If you asked a Hebrew expert 100 years ago, he or she almost certainly would have said יש לי הפרחים, with no את. The word יש means "there is" or "there exists". יש לי literally means "there exists to me". Of course that's how one indicates possession in Hebrew and is functionally equivalent to "I have", but לי is a prepositional phrase -- to me -- and not a subject. If you add another noun, indicating what exists, then that noun is technically the subject of the sentence. The flowers exist to me. A direct object is something that is acted on by the subject in a way described by the verb. With no subject, and with a verb (existence) that doesn't act on anything, there is no direct object.
I'm not arguing about what people actually say on the street. I've been told over and over that most Israelis say יש לי את הפרחים. Even Google Translate agrees with you. But it's mostly a 20th-21st century thing. Hundreds of thousands (millions?) of European immigrants who were learning Hebrew thought of יש לי הפרחים as Ich habe die Blumen or I have the flowers or something similar, they thought of פרחים as a direct object, and they stuck an את in front.
I'm not saying that's still wrong.
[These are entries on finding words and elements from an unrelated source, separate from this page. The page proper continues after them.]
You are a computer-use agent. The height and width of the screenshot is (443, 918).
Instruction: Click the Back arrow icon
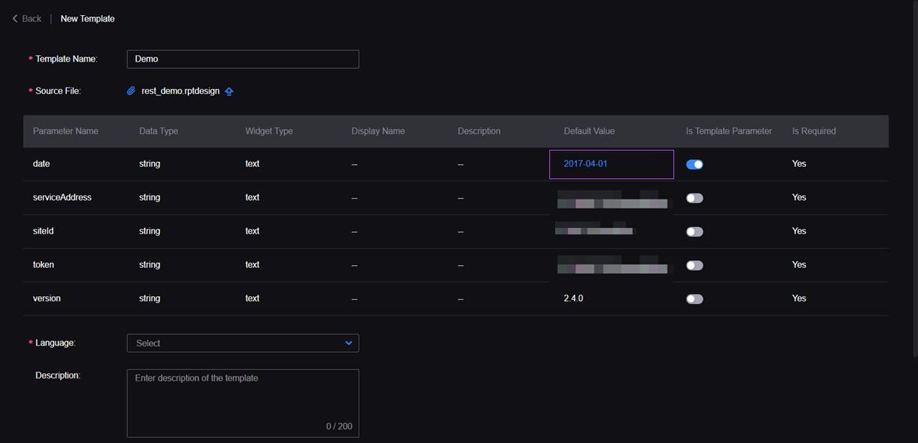(x=15, y=19)
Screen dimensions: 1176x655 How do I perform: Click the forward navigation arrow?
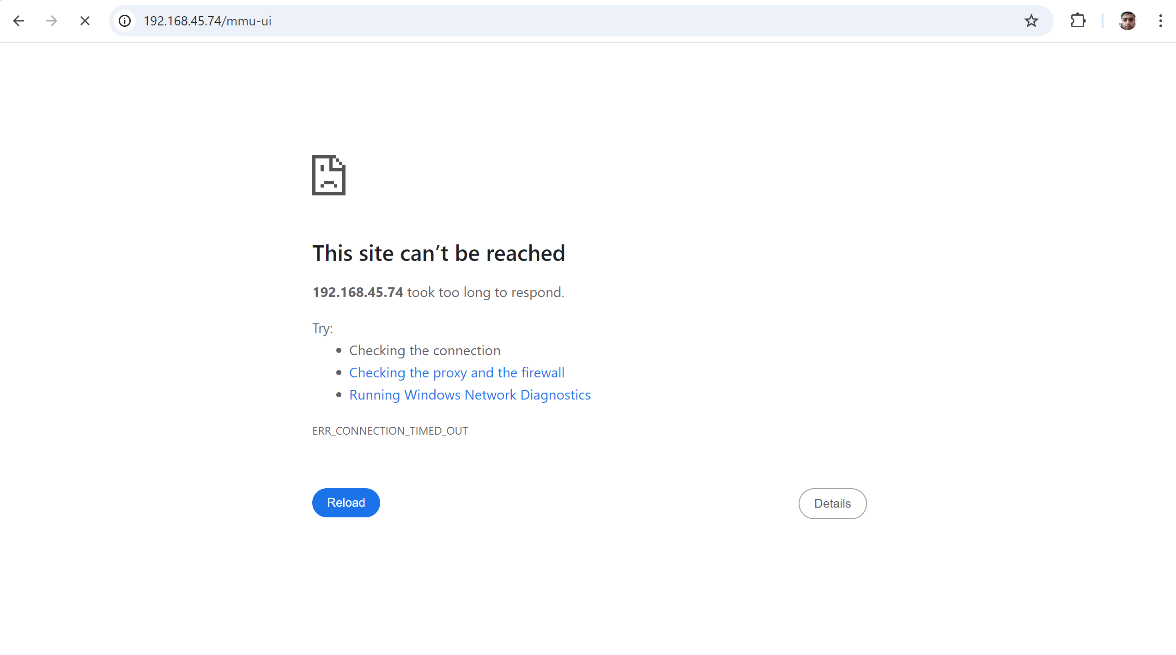pos(52,21)
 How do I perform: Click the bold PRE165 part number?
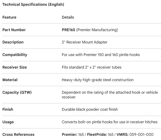pos(68,30)
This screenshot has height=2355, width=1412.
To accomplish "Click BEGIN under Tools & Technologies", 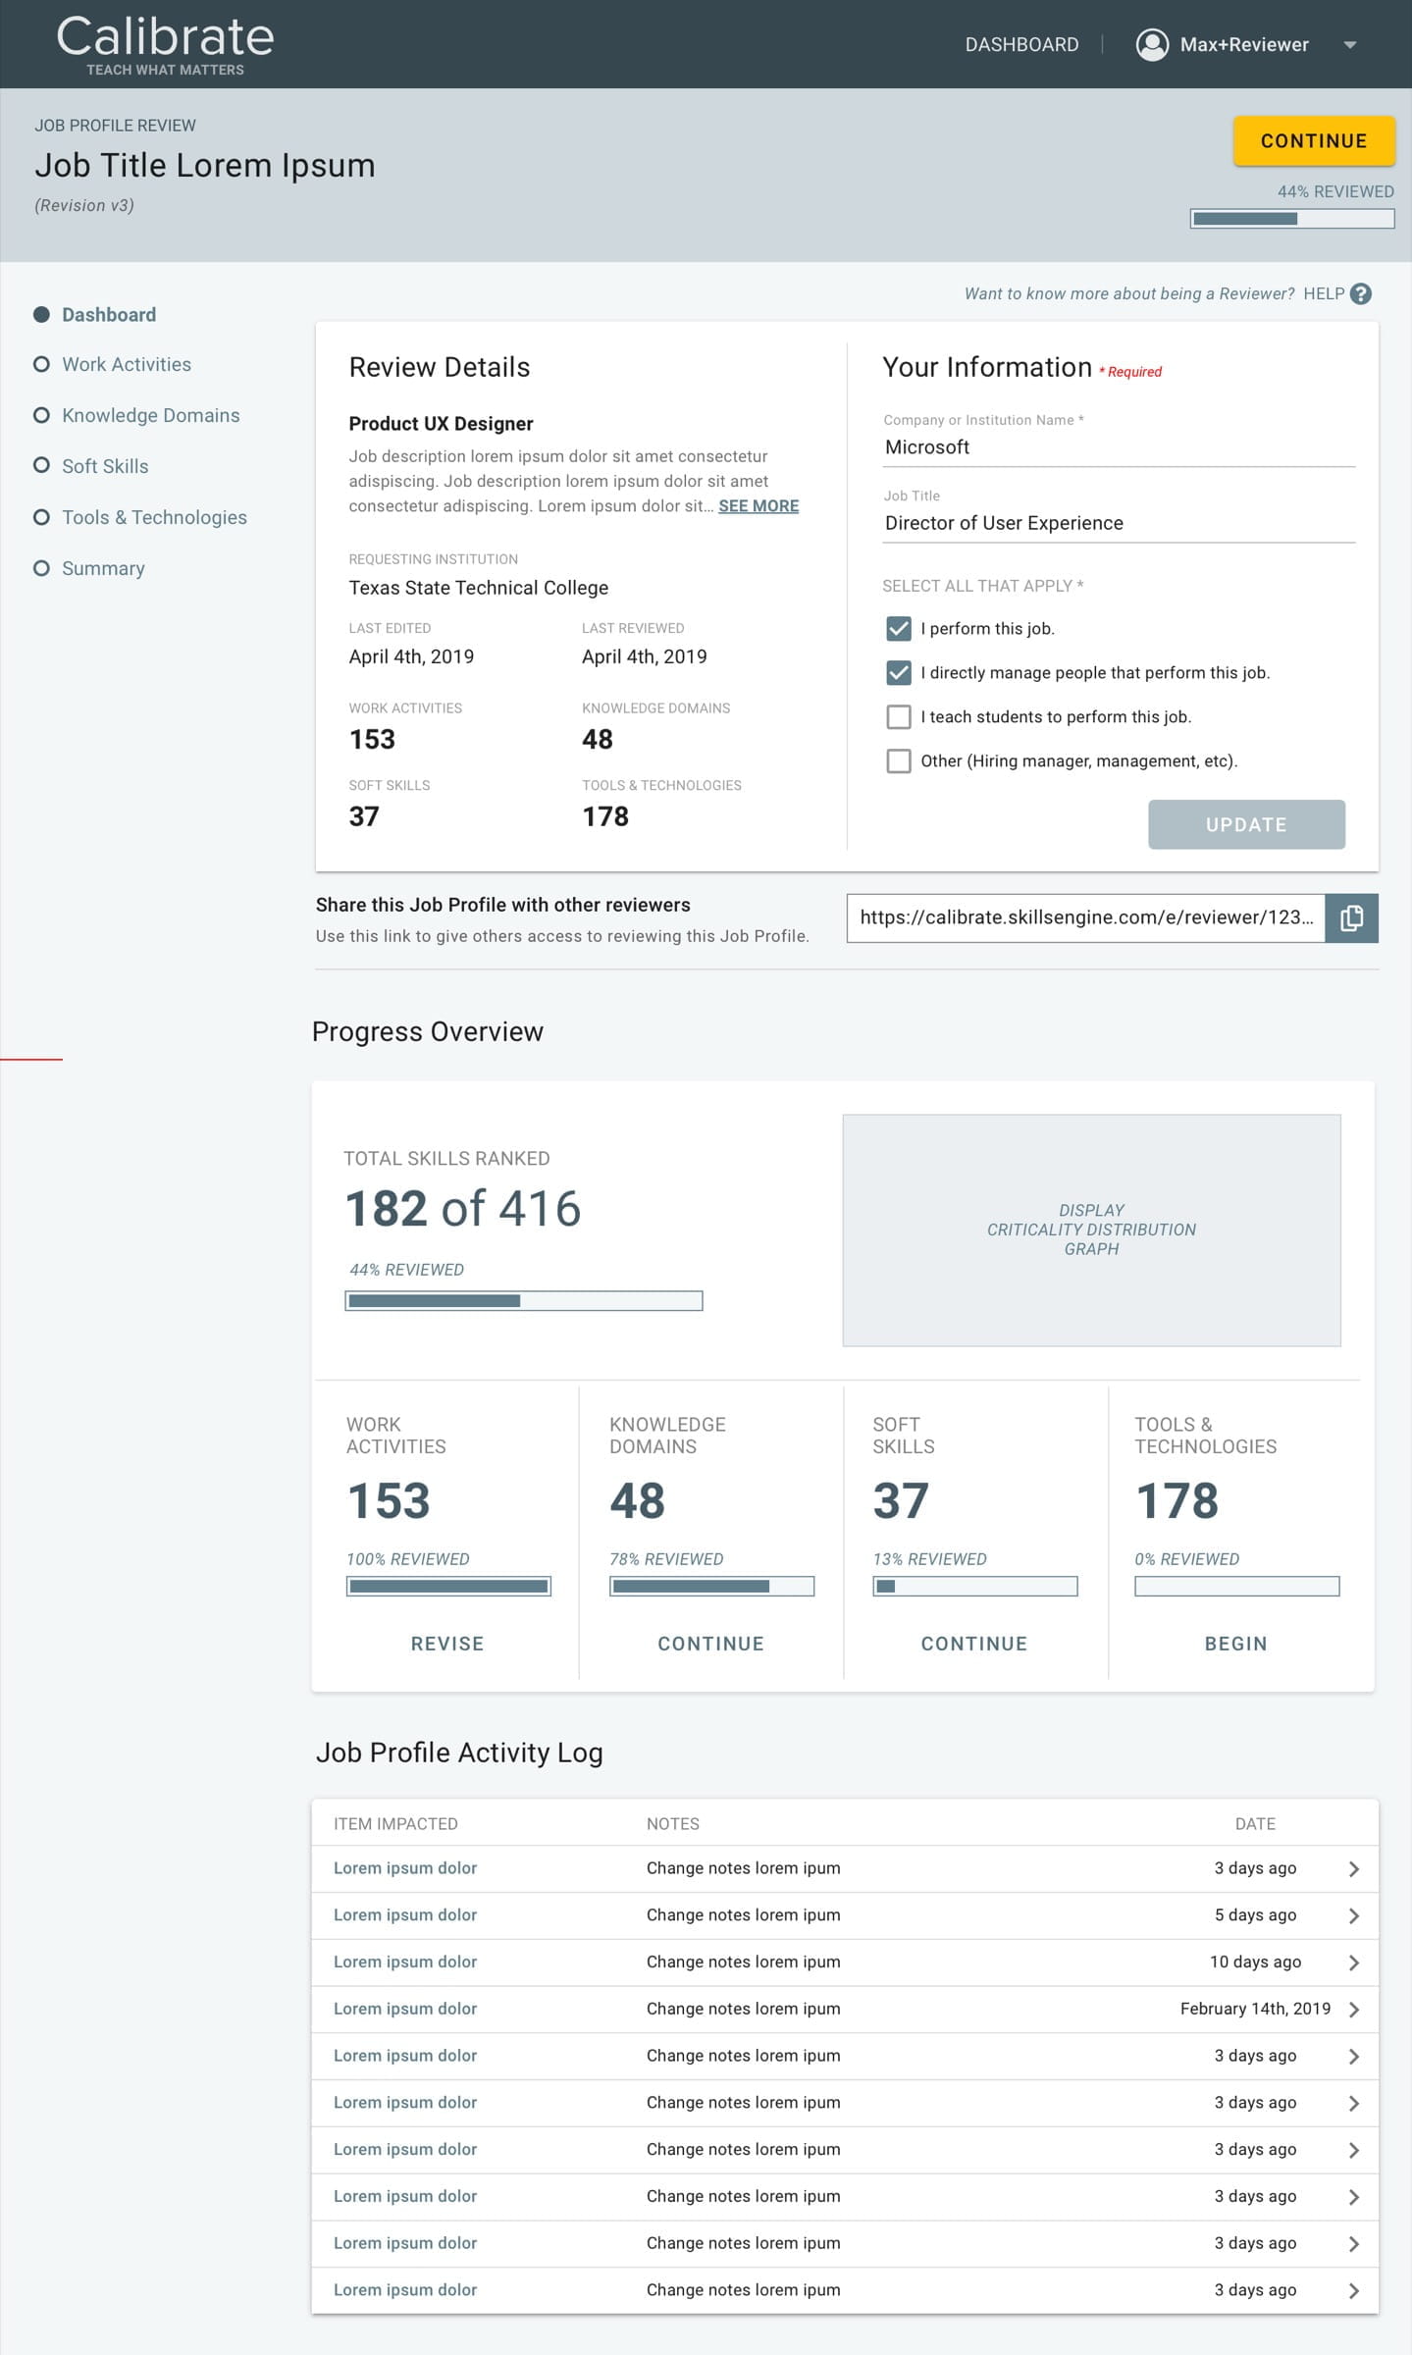I will point(1235,1643).
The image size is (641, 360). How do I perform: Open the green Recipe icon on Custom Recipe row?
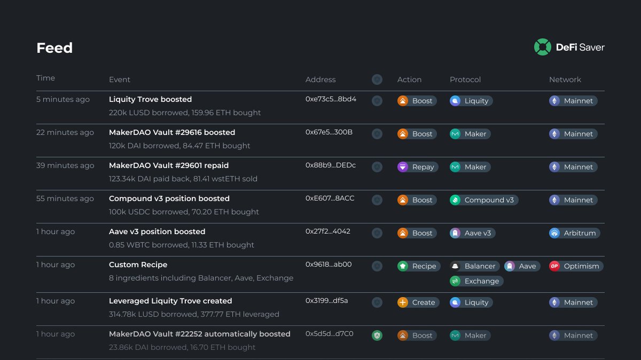404,266
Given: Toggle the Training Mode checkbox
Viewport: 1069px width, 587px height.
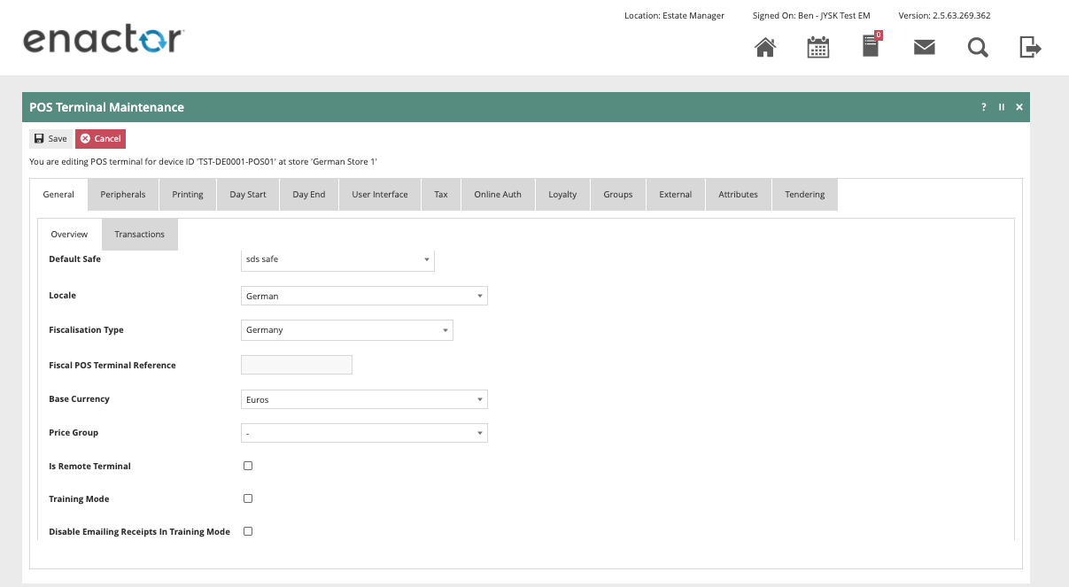Looking at the screenshot, I should [248, 498].
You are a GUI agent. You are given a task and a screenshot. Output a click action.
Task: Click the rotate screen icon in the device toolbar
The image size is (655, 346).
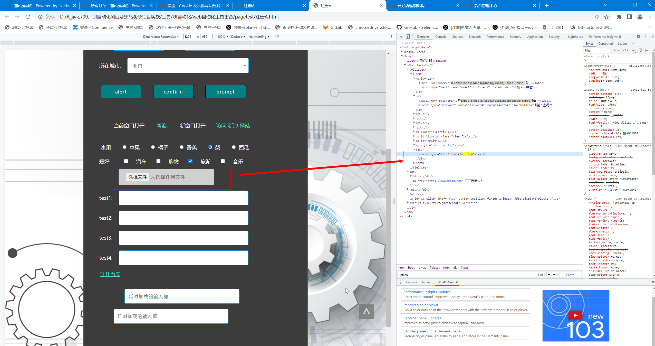pyautogui.click(x=277, y=36)
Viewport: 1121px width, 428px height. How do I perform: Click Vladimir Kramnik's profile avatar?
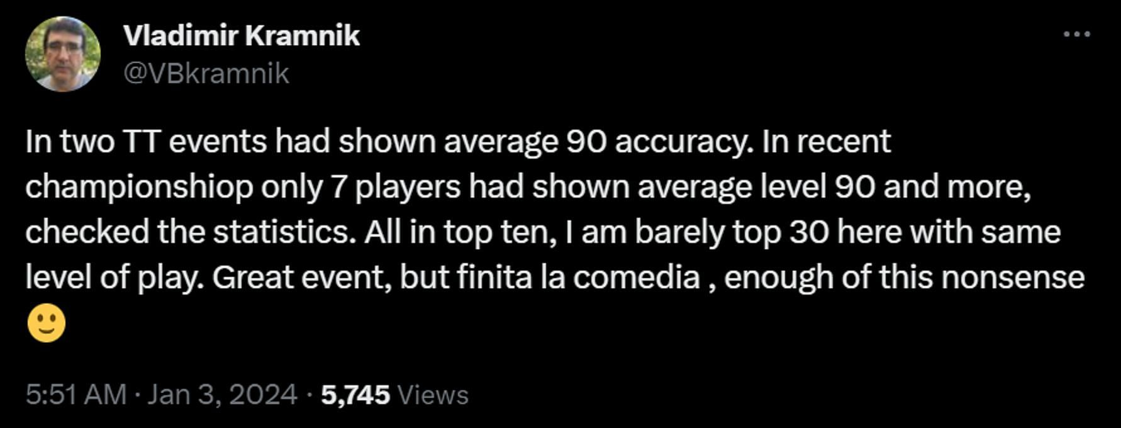pyautogui.click(x=63, y=54)
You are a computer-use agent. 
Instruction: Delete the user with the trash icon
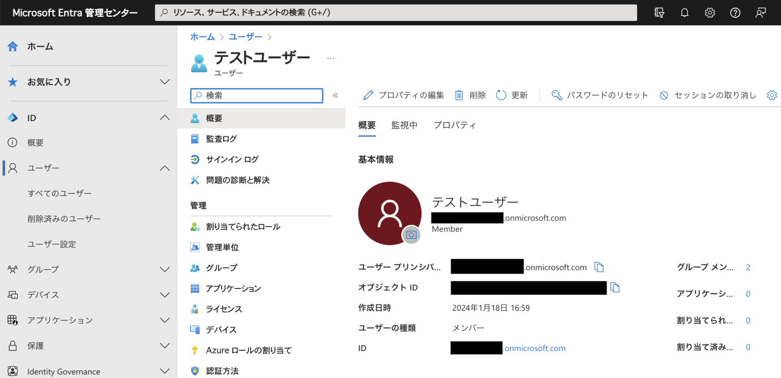point(459,95)
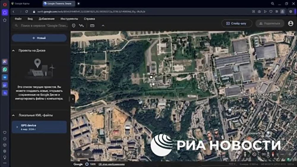Toggle the 3D view button
The height and width of the screenshot is (167, 297).
tap(264, 154)
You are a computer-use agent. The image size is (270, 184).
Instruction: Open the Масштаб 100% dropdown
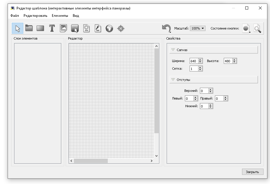198,28
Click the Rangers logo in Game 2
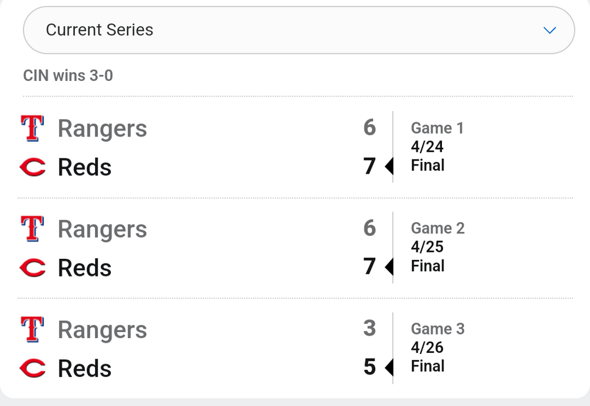The width and height of the screenshot is (590, 406). coord(32,229)
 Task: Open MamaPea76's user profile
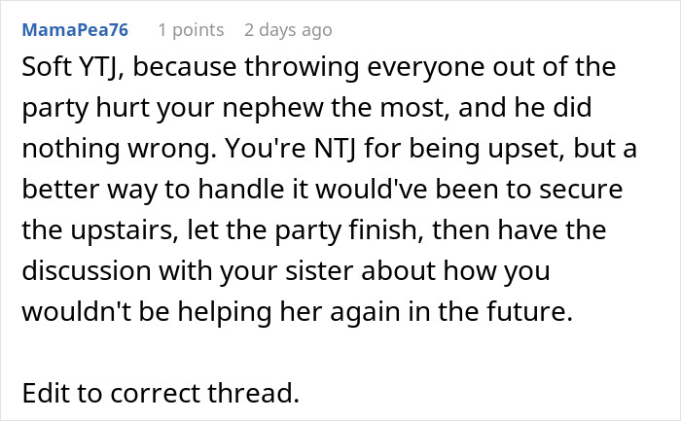tap(74, 30)
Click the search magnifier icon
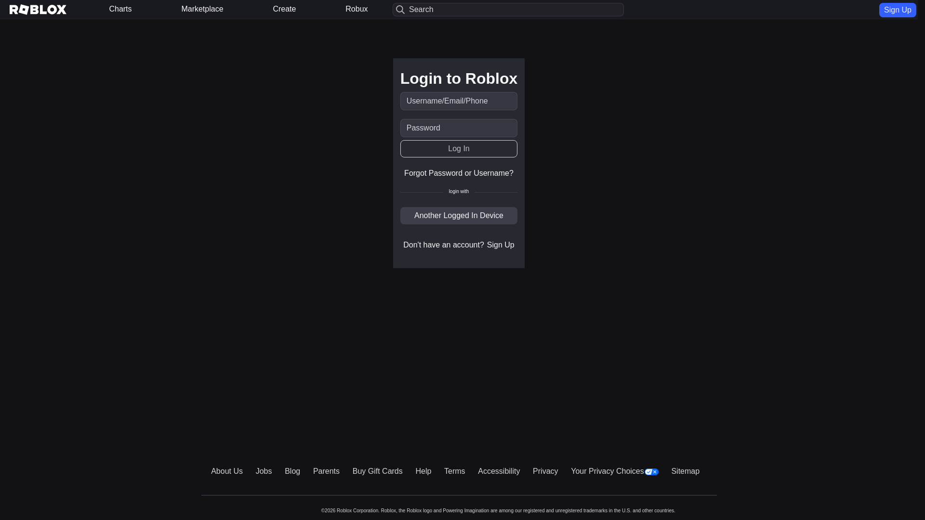Image resolution: width=925 pixels, height=520 pixels. click(400, 10)
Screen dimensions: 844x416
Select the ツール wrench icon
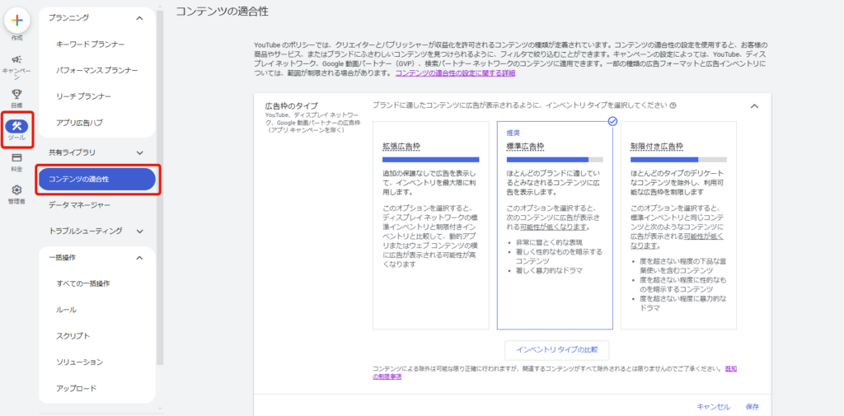[x=16, y=127]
When most people say something, it becomes correct speech almost by definition. But the older and more logical usage, without the את, is not wrong either.
Finally, have you been downvoting everybody that you disagree with? If so, please stop. Downvote people who are abusive, violate community standards, or say things that are completely wrong, not people who merely disagree with what you said.
What's a Hebrew expert? How about a professor of modern and classical Hebrew language, linguistics and literature, who besides being a native Hebrew speaker who teaches the language, is also the author of influential textbooks on the subject. Here is what Prof. Esther Raizen had to say when I asked her about this a couple of years ago:
What you know is totally correct. יש לי את הספר is not grammatical, although some grammarians have noted rare occurrences already in the classical language.
What you are pointing out is a common use that has become increasingly acceptable in the language, including the written language, and certainly in what is called ישראלית (for those who believe in the existence of such a language). Linguists are still arguing about it, so it is totally up to the user.
Pardon the up-down-voting. I'm just trying to keep the comments in chronological order.
I feel plenty old at 58, but I'm not 100! (Nor is Dr. Raizen, thankfully.) But her credentials as a scholar of the Hebrew language are still impeccable. You don't have to agree with her, but her opinion does deserves respect. As for me, I'm loyal to my Hebrew language Rav. (Rabah?)
The history is really fascinating. One of the things I think is interesting about Hebrew is that it is a restored language, and I think it's neat what effects that has had on its evolution. Do you know if the accusative marker את is used in other sentences with יש like, for example, "There is the jewelry" "יש את התכשיטים" ?
Being a native speaker does give you an advantage, but doesn't indicate a non-native speaker is automatically incorrect just because you disagree with him/her. Edidelon is grammatically correct, to my eye: יש puts the "owner" into the dative case, and his/her "possession" into the nominative case, while את puts the "owner" into the nominative case, and his "possession" into the accusative case.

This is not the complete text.